As my daily navigation through Hacker News tends to increase, I noticed that most developers don't rely on major blog services like Medium. Instead, they use other means to host their thoughts on their own website and, as I was reading a lot articles on these types of platforms, I felt this questionable need to create my own.

Fine, but is it worth our while? Do you have so many stories you need to share?
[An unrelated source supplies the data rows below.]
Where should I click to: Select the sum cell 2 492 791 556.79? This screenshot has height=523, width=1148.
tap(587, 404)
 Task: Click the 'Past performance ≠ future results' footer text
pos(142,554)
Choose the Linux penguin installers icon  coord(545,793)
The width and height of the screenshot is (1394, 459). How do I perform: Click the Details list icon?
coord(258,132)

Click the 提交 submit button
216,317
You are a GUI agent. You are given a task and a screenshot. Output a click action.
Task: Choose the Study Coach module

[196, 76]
Let's be frank, at the moment I don't think I am in a position to have people learn something from me, I just entered professional life after all. Nonetheless, I feel I might share some update on projects I've been working on or answers about issues I've been recently struggling with.
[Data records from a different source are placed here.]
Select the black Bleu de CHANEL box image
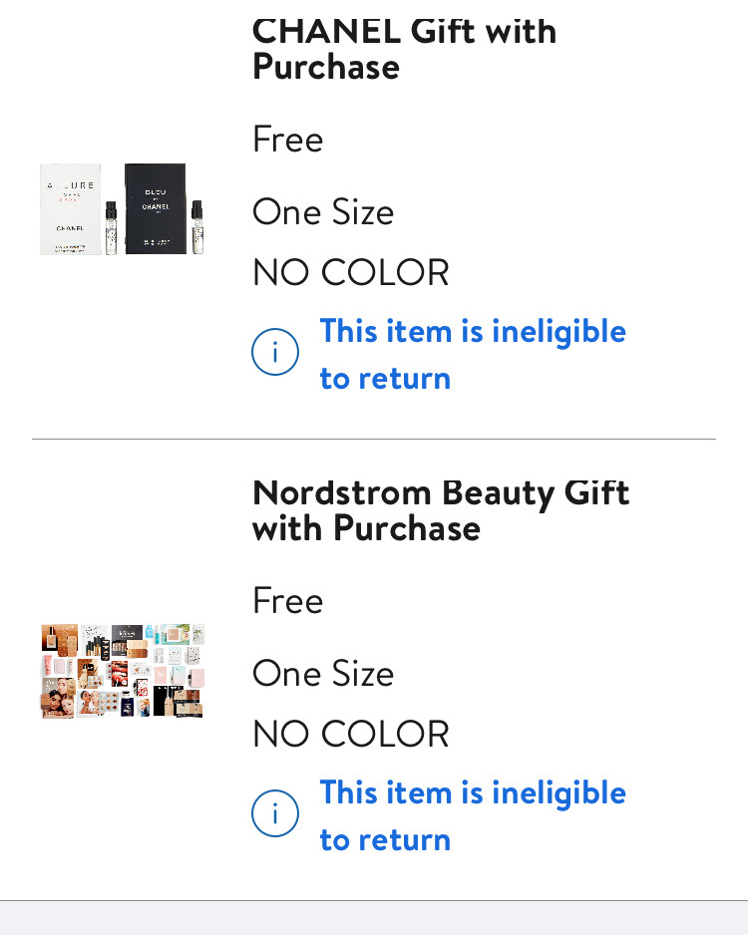Screen dimensions: 748x935 tap(156, 208)
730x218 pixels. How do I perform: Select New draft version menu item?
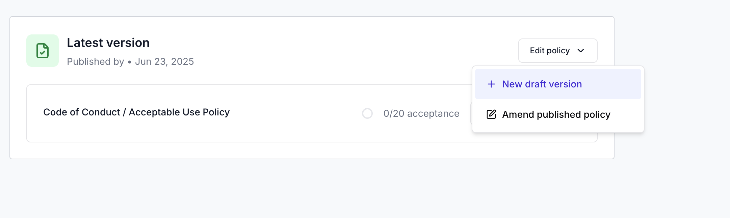pyautogui.click(x=558, y=84)
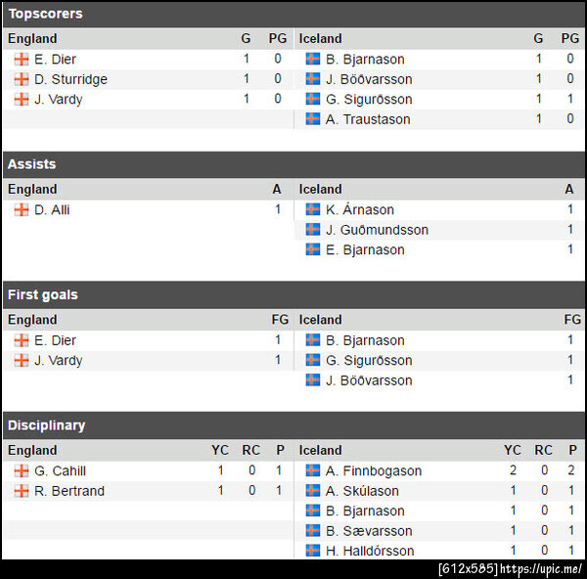
Task: Click England flag beside R. Bertrand
Action: (x=21, y=491)
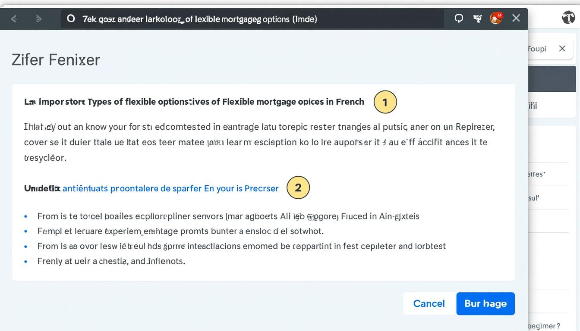
Task: Click the Zifer Fenixer dialog heading
Action: (x=56, y=59)
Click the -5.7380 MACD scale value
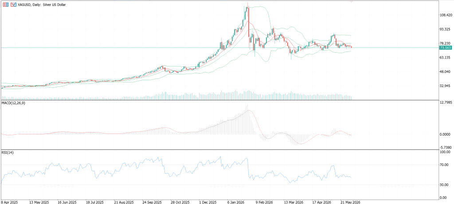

So, here we are, with the drive to create a personal blog. After having written the "blog hosting solution" query on Google, just before pressing return, I knew I didn't want to just do a simple apt-get and do some config. At that time, I wished to create not only my blog, but my own service, lost in the infiniteness of others, but unique and mine.

Let's get to work

First, let's define what a blog is:

  1. A home page with a list of articles
  2. A page per article
  3. A method to add new articles or edit previous ones

As I wanted simplicity, I imagined a blog running on these 3 ideas:

  1. Deliver HTML pages from predefined templates
  2. Use a simple language to define the articles' content
  3. Use versioning to edit the blog articles

Translated into technologies, my choices can be summarized with:

  1. NodeJS/Express/EJS for HTML page delivering
  2. Markdown for article writing
  3. Git/GitHub for content changes

Ok, but how is this going to work on your server? I don't quite get the full picture.

Consider the following:

Step One:
You have your local repository gitblog-data connected to your online GitHub one and you create a new article under the current date folder like 2019/06/26 where you add a new index.md file. On this Markdown document you write your desired content and make a title with the usual single pound sign (#). You might even want to add a thumbnail with an image simply labelled thumbnail.

Step Two:
When you have finished writing your article you normally update your online repository. As your git CLI process your git push origin master, GitHub will receive the data and trigger a webhook connected to your website endpoint with the correct signature. This will also trigger a git pull origin master on the remote data folder and refresh the article list available on your website.

Step Three:
Accessing your home page will show you the correct article list incorporated into your custom template with correct links to access each. Static resources are also loaded along side your templates in the data folder as the root directory.

Step Four:
At the article's URL, you can find it formatted from Markdown to HTML then fitted into a template that, for example, adds a footer or a "share this article" button.

Step Five:
Now you now want to change some image or fix a typo in your article. You can simply access and edit from your local repository, or even better: directly from GitHub in file edition where you can preview your Markdown changes (This article is written using this method)

And there you go, a simple yet complete tool to share your thought on your own server. At least on paper. 3 days of work and ~700 lines of code (not including unit tests) later I had this project up and running: GitBlog.md featuring:

All of it running on a small yet powerful NodeJS server.

Nice, but will this tool be used by others or is it just yours?

I don't really care. I made it with a lot of configuration possibilities, so others might want to use it for its simplicity. You may want to tell me its design is not that eye-catching yet it's only a reflect of my own need of minimalism (and lack of designing skills). You can imagine a full bootstrapped version with animations and stuff and it would be totally doable with this project.

Anyway, I will use it personally as mentioned earlier and I hope to count you as my few yet meaningful readers.